Exercise brief
Please give an exact transcription of the lines below, from the one that contains "Screen dimensions: 1200x630" to the very last, with no other lines.

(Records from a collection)
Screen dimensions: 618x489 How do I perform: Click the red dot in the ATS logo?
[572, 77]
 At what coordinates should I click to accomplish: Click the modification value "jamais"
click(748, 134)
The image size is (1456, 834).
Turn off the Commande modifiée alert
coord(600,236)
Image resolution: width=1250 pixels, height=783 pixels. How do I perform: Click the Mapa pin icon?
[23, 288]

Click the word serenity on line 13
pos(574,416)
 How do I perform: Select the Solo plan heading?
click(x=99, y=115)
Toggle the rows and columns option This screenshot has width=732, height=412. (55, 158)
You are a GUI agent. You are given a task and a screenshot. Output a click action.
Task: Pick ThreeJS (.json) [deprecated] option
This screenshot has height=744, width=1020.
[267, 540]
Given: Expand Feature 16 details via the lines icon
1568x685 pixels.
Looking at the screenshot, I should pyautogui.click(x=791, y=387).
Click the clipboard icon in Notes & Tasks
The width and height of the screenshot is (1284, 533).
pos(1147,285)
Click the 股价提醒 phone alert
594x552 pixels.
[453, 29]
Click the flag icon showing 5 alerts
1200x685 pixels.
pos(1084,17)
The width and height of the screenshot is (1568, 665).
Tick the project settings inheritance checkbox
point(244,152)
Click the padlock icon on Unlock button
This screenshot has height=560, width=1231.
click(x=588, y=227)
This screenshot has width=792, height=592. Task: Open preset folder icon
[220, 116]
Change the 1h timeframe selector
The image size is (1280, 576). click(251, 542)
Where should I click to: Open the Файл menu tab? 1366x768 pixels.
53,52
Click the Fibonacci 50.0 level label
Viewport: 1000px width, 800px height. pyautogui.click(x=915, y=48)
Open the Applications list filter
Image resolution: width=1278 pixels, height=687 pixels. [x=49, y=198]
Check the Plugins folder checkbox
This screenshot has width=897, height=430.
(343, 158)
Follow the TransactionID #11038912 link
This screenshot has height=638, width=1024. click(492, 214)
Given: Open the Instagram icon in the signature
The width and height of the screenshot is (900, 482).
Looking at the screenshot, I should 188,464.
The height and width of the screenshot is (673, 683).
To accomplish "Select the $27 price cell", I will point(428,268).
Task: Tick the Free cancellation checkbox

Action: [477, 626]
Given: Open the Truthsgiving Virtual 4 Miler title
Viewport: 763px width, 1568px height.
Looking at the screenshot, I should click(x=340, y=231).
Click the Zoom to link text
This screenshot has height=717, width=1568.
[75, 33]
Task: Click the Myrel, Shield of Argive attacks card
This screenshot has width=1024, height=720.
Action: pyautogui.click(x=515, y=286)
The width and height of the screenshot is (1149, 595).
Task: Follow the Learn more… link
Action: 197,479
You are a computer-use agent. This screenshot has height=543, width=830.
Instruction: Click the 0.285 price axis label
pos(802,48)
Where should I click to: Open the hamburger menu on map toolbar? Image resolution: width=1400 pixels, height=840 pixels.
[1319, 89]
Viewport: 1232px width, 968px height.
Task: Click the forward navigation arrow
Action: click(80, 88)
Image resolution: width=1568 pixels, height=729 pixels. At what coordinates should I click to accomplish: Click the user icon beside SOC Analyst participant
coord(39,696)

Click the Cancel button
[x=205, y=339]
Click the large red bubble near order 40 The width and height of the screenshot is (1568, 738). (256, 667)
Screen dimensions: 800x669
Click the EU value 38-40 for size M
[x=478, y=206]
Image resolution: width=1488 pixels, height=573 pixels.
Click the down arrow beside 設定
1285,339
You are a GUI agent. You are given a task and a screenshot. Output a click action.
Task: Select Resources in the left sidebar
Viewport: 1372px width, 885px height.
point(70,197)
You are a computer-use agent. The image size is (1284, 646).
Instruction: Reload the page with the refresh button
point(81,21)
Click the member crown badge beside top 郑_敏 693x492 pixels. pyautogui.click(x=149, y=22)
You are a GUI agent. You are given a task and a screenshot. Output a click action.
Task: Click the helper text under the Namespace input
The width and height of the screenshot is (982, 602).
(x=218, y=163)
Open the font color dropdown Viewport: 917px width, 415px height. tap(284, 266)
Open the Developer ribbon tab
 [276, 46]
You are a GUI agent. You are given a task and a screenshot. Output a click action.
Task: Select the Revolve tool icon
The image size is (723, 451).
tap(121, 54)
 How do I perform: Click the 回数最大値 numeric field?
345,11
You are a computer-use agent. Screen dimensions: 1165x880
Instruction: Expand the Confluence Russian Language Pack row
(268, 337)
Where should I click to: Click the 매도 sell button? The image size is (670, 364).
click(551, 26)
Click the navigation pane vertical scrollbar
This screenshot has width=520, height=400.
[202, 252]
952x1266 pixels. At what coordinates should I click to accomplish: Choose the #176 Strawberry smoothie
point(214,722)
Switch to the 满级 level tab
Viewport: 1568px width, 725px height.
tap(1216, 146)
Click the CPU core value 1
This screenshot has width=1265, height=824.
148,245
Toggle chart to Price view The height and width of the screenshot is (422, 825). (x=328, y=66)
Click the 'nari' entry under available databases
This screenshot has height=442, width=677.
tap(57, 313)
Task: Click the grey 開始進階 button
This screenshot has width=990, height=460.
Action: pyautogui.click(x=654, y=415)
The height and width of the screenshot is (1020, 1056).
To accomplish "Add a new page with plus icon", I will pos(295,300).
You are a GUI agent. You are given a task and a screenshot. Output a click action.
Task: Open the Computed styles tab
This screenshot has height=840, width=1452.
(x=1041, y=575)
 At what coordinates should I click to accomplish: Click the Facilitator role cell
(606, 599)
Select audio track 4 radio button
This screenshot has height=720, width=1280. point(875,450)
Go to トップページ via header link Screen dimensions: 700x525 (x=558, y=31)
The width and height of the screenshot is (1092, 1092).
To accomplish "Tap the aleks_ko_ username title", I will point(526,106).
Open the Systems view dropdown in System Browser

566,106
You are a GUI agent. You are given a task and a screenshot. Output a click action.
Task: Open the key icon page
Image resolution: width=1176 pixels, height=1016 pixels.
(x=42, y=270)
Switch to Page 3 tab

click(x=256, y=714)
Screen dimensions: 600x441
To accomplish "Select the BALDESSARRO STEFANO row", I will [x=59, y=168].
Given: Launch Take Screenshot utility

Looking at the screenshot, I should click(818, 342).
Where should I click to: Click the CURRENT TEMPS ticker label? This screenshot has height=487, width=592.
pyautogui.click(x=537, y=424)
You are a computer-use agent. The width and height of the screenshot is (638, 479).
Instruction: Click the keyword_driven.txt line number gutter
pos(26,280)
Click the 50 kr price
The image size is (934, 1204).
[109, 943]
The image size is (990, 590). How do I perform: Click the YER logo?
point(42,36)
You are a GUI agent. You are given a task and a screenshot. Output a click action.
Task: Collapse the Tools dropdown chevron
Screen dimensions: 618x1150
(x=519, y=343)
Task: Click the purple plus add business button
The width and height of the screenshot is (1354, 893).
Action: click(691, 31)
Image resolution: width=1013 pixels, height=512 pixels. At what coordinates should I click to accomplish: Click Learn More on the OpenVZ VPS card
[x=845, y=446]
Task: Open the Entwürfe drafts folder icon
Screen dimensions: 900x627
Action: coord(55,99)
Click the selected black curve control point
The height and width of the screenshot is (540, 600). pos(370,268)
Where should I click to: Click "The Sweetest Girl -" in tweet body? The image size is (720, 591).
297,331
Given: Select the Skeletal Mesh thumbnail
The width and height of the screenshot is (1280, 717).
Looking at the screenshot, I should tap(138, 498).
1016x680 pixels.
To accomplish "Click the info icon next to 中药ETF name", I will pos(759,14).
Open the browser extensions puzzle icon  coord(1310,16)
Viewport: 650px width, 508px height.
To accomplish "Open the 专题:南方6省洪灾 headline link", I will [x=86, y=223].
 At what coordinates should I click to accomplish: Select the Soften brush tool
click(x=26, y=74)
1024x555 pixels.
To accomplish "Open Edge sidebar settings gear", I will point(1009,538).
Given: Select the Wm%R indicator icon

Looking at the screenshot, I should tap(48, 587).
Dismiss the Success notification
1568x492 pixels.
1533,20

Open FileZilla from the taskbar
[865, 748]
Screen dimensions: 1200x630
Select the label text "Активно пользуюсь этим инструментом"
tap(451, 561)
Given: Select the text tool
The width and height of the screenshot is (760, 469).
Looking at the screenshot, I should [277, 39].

Solution to this task
Screen dimensions: 1200x630
Select the label text "Активно пользуюсь этим инструментом"
tap(451, 561)
Given: Select the text tool
The width and height of the screenshot is (760, 469).
Looking at the screenshot, I should [277, 39].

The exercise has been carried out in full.